## Begin Data for the task

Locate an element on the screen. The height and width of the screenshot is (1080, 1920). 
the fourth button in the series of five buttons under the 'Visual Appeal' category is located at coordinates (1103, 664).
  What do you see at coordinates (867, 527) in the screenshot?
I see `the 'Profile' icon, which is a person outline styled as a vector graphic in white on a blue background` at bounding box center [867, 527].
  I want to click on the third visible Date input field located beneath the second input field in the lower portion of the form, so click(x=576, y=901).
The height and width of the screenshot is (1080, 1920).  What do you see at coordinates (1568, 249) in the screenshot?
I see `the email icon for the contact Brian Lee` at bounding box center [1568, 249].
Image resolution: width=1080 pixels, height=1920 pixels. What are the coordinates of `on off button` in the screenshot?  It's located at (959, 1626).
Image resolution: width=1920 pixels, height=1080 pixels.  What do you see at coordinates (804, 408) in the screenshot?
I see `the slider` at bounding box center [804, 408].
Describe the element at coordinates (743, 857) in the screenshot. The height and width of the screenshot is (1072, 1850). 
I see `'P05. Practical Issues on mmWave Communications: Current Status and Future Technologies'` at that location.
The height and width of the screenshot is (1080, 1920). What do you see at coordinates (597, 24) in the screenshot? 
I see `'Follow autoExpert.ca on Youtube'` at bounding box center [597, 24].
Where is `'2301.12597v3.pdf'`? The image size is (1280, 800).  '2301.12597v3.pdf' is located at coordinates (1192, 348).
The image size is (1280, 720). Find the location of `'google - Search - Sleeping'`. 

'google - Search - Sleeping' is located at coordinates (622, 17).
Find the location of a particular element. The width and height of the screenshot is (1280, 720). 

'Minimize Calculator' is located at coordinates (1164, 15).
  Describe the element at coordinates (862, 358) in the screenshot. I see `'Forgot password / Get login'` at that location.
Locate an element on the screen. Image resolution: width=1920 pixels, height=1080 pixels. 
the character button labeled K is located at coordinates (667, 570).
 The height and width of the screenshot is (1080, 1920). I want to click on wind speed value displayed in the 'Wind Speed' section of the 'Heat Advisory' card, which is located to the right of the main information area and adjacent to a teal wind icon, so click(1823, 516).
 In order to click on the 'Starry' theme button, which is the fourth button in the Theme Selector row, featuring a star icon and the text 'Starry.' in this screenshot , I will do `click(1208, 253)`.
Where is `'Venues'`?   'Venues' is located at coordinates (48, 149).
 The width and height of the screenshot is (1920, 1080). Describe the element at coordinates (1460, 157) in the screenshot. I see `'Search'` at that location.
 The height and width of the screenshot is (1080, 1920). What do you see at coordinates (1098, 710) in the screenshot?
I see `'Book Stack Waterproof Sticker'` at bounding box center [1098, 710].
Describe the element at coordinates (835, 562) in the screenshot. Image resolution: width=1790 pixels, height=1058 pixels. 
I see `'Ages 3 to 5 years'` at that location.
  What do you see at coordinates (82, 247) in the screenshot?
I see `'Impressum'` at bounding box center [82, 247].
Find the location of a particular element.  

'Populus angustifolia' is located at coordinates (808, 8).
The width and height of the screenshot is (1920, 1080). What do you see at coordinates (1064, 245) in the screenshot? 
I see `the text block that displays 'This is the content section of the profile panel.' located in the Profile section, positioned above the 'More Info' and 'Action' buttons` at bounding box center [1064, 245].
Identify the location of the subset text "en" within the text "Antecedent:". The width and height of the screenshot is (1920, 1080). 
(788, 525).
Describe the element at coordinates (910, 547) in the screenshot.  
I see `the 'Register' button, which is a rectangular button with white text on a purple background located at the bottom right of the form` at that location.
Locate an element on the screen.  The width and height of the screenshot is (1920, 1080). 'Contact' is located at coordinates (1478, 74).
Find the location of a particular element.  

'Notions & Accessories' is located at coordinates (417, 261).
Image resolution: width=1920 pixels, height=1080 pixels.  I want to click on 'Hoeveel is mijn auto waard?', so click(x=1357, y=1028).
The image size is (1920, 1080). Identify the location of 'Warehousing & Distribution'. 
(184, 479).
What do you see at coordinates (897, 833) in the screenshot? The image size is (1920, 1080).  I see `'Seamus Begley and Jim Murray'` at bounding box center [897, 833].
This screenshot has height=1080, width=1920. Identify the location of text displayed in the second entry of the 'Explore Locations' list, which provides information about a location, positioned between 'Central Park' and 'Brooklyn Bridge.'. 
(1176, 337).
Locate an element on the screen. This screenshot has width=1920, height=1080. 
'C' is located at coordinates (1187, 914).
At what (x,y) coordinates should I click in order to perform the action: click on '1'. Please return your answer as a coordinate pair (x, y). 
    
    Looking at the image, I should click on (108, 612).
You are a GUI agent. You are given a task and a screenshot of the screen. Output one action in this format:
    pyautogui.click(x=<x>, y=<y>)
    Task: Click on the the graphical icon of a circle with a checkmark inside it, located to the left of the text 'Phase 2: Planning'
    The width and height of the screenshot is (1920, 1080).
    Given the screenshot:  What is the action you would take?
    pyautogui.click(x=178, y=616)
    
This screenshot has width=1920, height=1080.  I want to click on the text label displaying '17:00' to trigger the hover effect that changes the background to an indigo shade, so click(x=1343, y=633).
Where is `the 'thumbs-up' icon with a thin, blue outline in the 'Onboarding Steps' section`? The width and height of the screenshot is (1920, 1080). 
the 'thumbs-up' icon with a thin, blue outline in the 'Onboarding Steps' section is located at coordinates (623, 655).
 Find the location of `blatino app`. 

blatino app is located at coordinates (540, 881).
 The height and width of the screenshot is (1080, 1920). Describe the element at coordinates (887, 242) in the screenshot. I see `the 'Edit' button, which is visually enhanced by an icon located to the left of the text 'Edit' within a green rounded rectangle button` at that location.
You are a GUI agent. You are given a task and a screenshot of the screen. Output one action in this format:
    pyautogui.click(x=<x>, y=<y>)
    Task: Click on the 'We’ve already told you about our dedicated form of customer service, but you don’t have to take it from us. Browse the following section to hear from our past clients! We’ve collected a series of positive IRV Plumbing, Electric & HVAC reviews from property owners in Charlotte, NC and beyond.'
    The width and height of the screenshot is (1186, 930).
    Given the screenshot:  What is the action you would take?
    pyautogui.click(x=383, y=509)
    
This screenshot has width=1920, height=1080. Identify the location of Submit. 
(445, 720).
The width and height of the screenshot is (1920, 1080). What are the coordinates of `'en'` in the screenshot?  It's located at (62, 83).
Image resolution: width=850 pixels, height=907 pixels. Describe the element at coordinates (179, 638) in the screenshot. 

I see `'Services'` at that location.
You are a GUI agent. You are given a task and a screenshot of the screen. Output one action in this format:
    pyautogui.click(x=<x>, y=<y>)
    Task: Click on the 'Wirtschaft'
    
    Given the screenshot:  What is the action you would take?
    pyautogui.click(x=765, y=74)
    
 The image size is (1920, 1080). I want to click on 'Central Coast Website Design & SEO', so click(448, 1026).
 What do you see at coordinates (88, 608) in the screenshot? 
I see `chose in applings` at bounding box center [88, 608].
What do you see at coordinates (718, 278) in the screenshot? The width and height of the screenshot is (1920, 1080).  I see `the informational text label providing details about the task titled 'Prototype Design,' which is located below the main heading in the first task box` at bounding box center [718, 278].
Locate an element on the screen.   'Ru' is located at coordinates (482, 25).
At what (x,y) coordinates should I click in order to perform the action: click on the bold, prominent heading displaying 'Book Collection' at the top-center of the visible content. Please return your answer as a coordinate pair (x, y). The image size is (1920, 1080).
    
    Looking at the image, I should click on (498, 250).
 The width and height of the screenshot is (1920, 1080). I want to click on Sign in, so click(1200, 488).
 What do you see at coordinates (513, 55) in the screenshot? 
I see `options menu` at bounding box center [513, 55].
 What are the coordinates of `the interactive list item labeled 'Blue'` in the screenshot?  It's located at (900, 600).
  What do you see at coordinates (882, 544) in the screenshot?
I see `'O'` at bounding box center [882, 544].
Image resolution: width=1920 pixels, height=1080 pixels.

## End Data for the task

> Directions: Copy out the entries word for word, starting at their very first line and ending at the line that contains "I want to click on the third", with both of those lines included. Stop there and add nothing else.

> Output for this exercise:
Locate an element on the screen. The height and width of the screenshot is (1080, 1920). 
the fourth button in the series of five buttons under the 'Visual Appeal' category is located at coordinates (1103, 664).
  What do you see at coordinates (867, 527) in the screenshot?
I see `the 'Profile' icon, which is a person outline styled as a vector graphic in white on a blue background` at bounding box center [867, 527].
  I want to click on the third visible Date input field located beneath the second input field in the lower portion of the form, so click(x=576, y=901).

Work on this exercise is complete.